War's end is often captured by iconic images: a sailor kissing a nurse in Times Square on V-J Day; an evacuation helicopter on the rooftop of a Saigon apartment building; burning oil fields and charred remains of fleeing vehicles (and soldiers) at the end of the Gulf War.
The photo most identified with the end of the Iraq war -- President George W. Bush on an aircraft carrier under a "Mission Accomplished" banner -- came eight years early. So far, no photo defines the recent drawdown that actually ended the U.S. military role in the nearly nine-year war.
And if there were, would any one notice?
Maybe not, according to an Oct. 26 study from the Pew Research Center, which details how the Iraq war has fallen off the media's radar screen (and thus Americans' TV, computer and cellphone screens).
Since 2007's military "surge" led to more media coverage -- Iraq was the top story that year, comprising 15.4 percent of overall news -- coverage has declined to around 0.6 percent.
The media retreat raises profound questions for the press, politicians and the Pentagon, as well as participants in this month's Minnesota International Center "Great Decisions" dialogue on national security.

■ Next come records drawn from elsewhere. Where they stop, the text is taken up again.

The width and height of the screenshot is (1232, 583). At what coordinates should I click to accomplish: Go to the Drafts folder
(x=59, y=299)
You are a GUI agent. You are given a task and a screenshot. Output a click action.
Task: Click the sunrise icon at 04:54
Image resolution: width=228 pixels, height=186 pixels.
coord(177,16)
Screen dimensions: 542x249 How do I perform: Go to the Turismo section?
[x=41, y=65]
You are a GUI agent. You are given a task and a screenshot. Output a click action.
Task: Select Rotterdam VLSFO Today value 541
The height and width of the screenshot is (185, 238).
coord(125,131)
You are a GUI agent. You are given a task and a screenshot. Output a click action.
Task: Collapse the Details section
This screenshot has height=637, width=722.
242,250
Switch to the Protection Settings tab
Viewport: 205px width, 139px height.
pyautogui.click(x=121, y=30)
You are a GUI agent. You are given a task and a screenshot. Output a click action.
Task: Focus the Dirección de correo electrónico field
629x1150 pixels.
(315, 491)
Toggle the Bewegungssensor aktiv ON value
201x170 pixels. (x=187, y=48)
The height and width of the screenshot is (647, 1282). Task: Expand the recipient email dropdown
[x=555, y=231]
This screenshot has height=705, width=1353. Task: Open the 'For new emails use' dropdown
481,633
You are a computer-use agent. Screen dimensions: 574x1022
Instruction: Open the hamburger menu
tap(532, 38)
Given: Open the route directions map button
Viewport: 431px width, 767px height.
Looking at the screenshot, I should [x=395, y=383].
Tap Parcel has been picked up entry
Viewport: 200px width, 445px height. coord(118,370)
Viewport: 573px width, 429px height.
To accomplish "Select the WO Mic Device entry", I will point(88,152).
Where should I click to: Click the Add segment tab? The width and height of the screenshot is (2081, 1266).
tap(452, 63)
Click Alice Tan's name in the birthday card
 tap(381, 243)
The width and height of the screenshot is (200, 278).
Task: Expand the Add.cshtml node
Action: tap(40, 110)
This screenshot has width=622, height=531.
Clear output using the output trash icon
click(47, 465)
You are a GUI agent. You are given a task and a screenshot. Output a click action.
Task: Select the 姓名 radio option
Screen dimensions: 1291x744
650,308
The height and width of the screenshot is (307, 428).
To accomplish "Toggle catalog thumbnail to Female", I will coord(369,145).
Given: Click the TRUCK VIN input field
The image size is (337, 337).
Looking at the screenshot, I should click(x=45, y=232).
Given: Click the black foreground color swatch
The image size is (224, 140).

The drop in coverage comes despite a year of increasing international interest, according to a separate Pew report released this week. It said that five of the 10 biggest stories of the year were international and accounted for 21 percent of overall news coverage, compared with just 6 percent in 2010.
But most of these stories were about tsunamis and earthquakes, whether natural (Japan) or man-made (the Arab Spring). Conversely, coverage of the war in Afghanistan dropped from an already scant 4 percent in 2010 to 2 percent in 2011.